In the entries that follow, the line with "Where should I" opens the range and the line with "Task: Uncheck the 各ストローク後に削除 checkbox" closes it; repeat that range exactly, both lines included.

> _Record excerpts_

★ ★ ★ ★

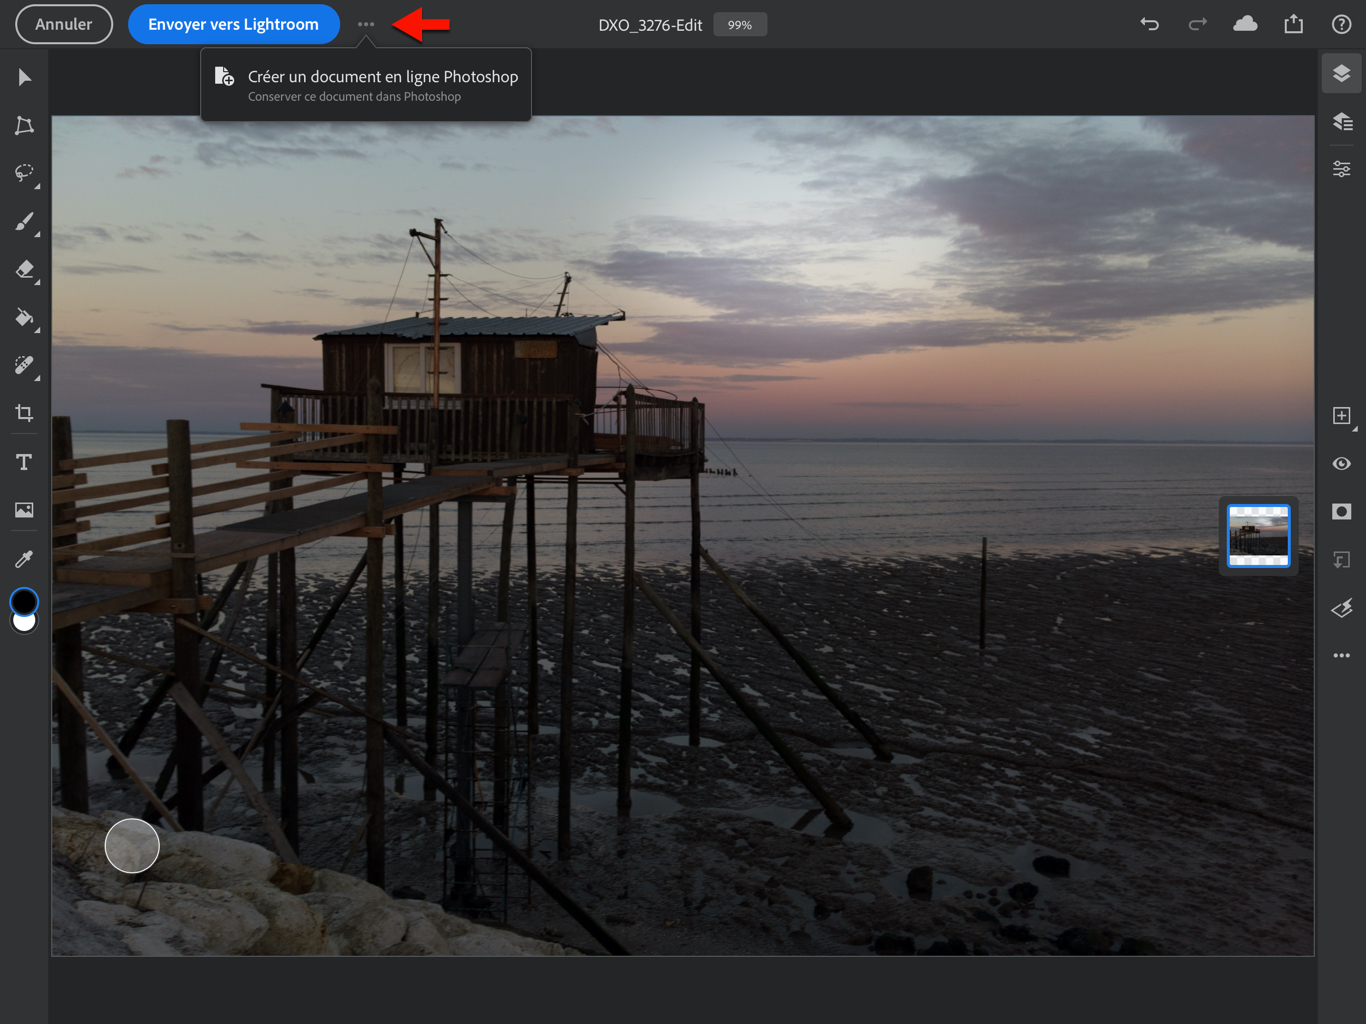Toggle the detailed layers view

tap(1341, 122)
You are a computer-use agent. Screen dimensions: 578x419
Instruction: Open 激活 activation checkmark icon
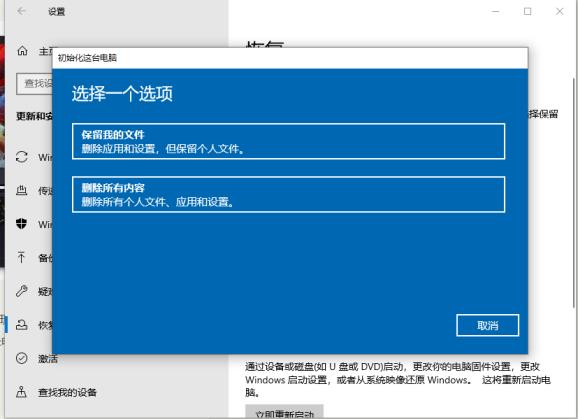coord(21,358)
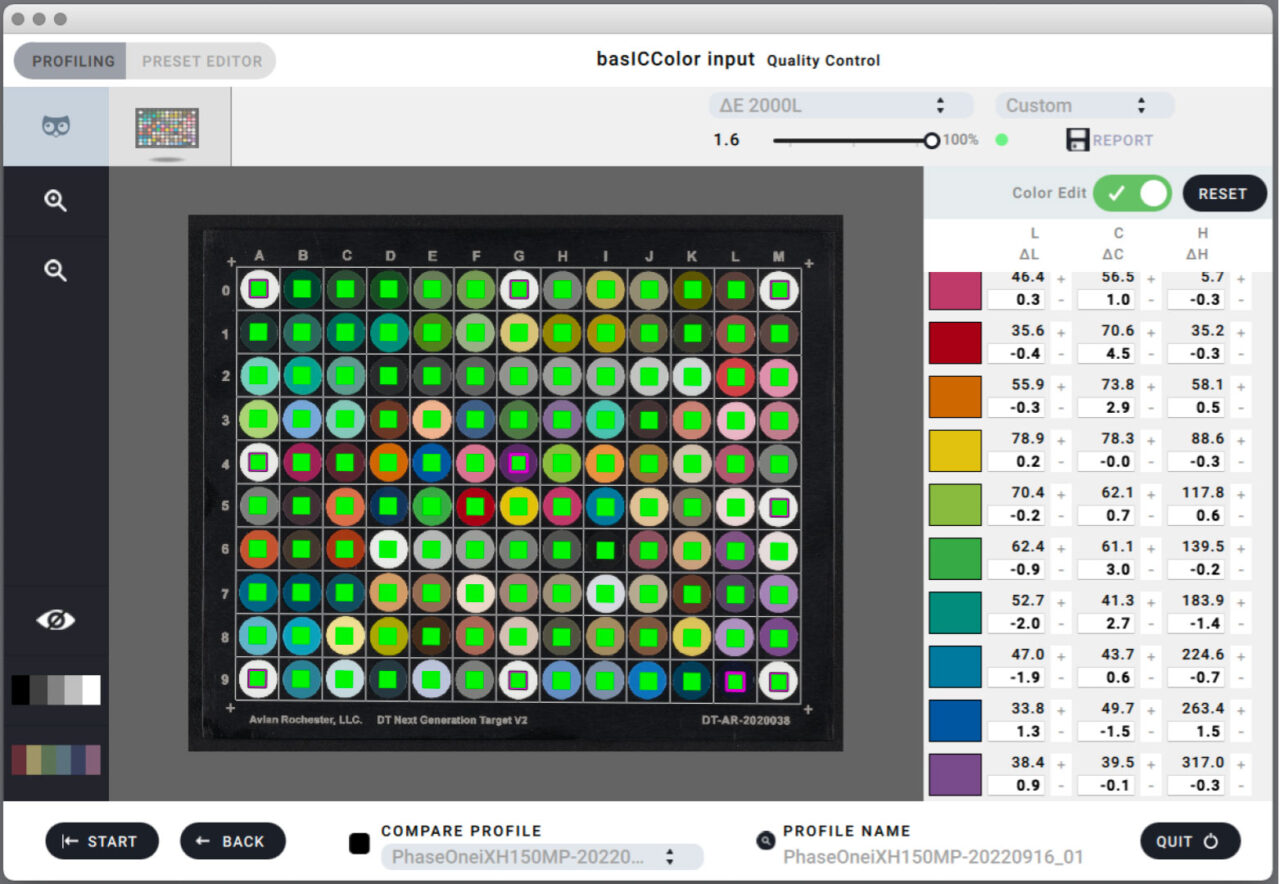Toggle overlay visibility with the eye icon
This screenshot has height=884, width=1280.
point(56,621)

★ ★ ★ ★

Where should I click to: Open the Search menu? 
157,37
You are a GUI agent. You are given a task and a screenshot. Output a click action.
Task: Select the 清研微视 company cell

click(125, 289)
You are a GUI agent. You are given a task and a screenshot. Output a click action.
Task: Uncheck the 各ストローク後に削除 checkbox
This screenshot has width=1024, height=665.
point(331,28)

★ ★ ★ ★

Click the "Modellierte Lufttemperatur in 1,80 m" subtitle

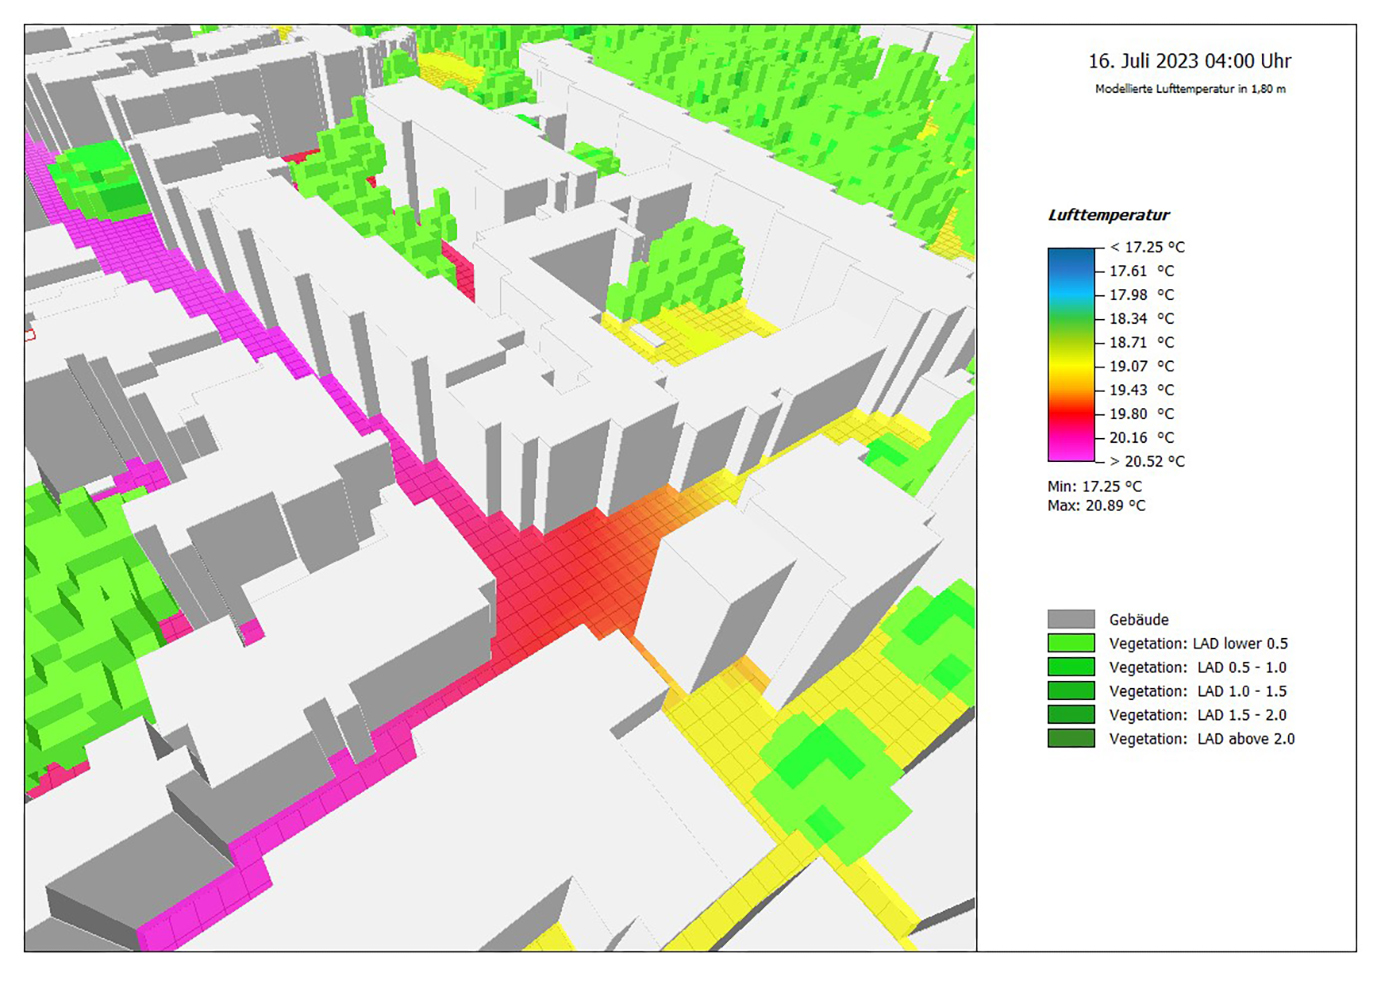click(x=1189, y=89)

★ ★ ★ ★

> _Solution for this task_
Where should I click to: Open the Search menu? 
157,37
You are a GUI agent. You are given a task and a screenshot. Output a click action.
Task: Select the 清研微视 company cell

click(125, 289)
You are a GUI agent. You are given a task and a screenshot. Output a click action.
Task: Uncheck the 各ストローク後に削除 checkbox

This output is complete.